High-speed hard-disk-to-DVD dubbing is possible, too. Dubbing a 1-hour program encoded at the highest quality (Fine mode) takes 30 minutes if you use a 2x-compatible DVD blank. Dubbing the same 1-hour program recorded at the lowest quality (EP) takes only 5 minutes. If you want to change to a different recording-quality mode, you’ll have to do the dub in real time.

PLUS
Enormous versatility.
Very good recording
and playback performance.
Attractive styling.
Useful programming features.

MINUS
Complex editing procedures.

While the DV-HR300 supplies the four more-or-less standard recording modes — Fine, SP, LP, and EP for 1, 2, 4, and 6 hours per blank DVD (or 20, 33, 67, and 100 hours on the hard drive) — it’s one of the few recorders that also allows fine-tuned tradeoffs between recording time and quality. The manual recording mode can be set in 32 increments between the playing-time extremes for both DVD and hard-disk recording. You can actually fit 140 to 150 minutes of near-commercial-DVD-quality video per disc if you carefully set the manual mode, instead of the 2 hours you get by selecting the SP mode.
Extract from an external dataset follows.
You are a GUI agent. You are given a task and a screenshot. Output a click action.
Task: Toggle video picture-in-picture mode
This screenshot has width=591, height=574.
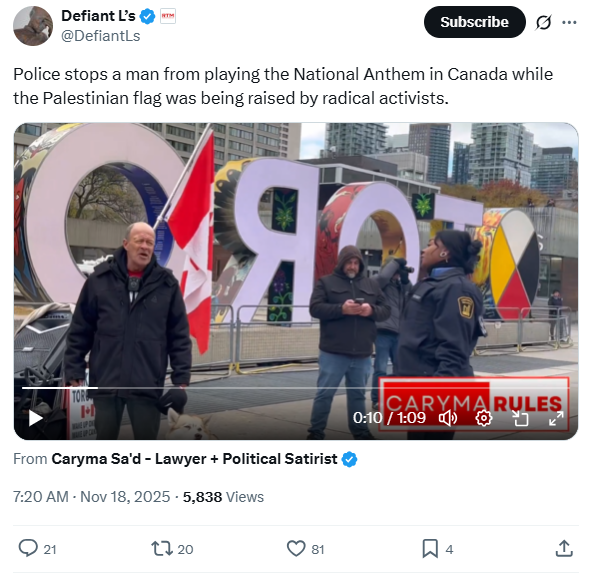click(x=521, y=418)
Hookup was uneventful. I was able to get the front-panel i.Link (a.k.a. FireWire) input, intended for data from a digital camcorder, to also respond to audio and video signals fed from my computer even though the manual implies this can’t be done (results may vary depending on your computer and playback software). The i.Link connection is input only, so you can’t upload a recorded program to, say, your computer.

Sharp DV-HR300 remoteThe recorder’s remote is generally easy to use, with the most-used player controls comfortably arranged in the lower half of the handset. Its only real drawback is that some important buttons, like the onscreen-display controls, are underneath a flip-down door that itself carries important controls — like the record button.

These and all the other features of the DV-HR300 operated exactly as described in the manual, including certain exceptions and complexities involving both high-speed dubbing and editing (though the complications of the latter are par for the course — I haven’t seen a simpler editing system that is equally versatile). Video performance in both recording and movie playback was very good, making allowances for the usual degradations you get when recording in the long-play modes.

Using the onscreen timer recording system proved easier than the usual manual process — the recorder puts up a grid of times and channel numbers, and you use the remote control to navigate the grid and select the blocks representing the time/ channel combinations you want to record. (Actual channel names and program titles do not appear, but VCR Plus+ recording is also available.) While it doesn’t quite match the ease of use of an onscreen electronic program guide, Sharp’s DV-HR300 gets very close. Its editing features also make it extremely versatile, and it looks great both on the shelf and on the screen.

In the Lab

DVD-VIDEO PERFORMANCE

Maximum-white level error: 0 IRE

Setup level: 0 IRE

Horizontal luminance response 
(re level at 1 MHz)
3/4/5/6/6.75 MHz: ±0/±0/±0/–0.44 dB

Onscreen horizontal resolution: 540 lines

In-player letterboxing: good

Component-output level error (interlaced)
(Y/Pr/Pb): +1.14/+4.5/+5.9%

Component-output timing error  (interlaced)
(Pr/Pb): –37/–34 nanoseconds

The DV-HR300 did well in the lab tests, with very fine video performance and fairly clean audio recording and CD playback. Its progressive-scan output was free of the color-smearing effects of the common “chroma-upsampling bug,” but, as often happens, was a little rough in reproducing interlaced video material. Recorded video quality depends mainly on the selected recording mode and not on whether the hard drive or a DVD is the storage medium. Below the Fine (commercial-DVD quality) and SP (near-DVD quality) modes, there are distinct breakpoints: you lose half the horizontal resolution using the LP mode (270 lines instead of 540) for a distinctly less sharp picture, but still sharper than VHS. You also lose half the vertical resolution using the EP mode (240 lines instead of 480).

MPEG-encoding artifacts such as blocking and mosquito noise, which are invisible or well controlled with the Fine and SP modes, become more visible with the LP and EP modes. —D.R.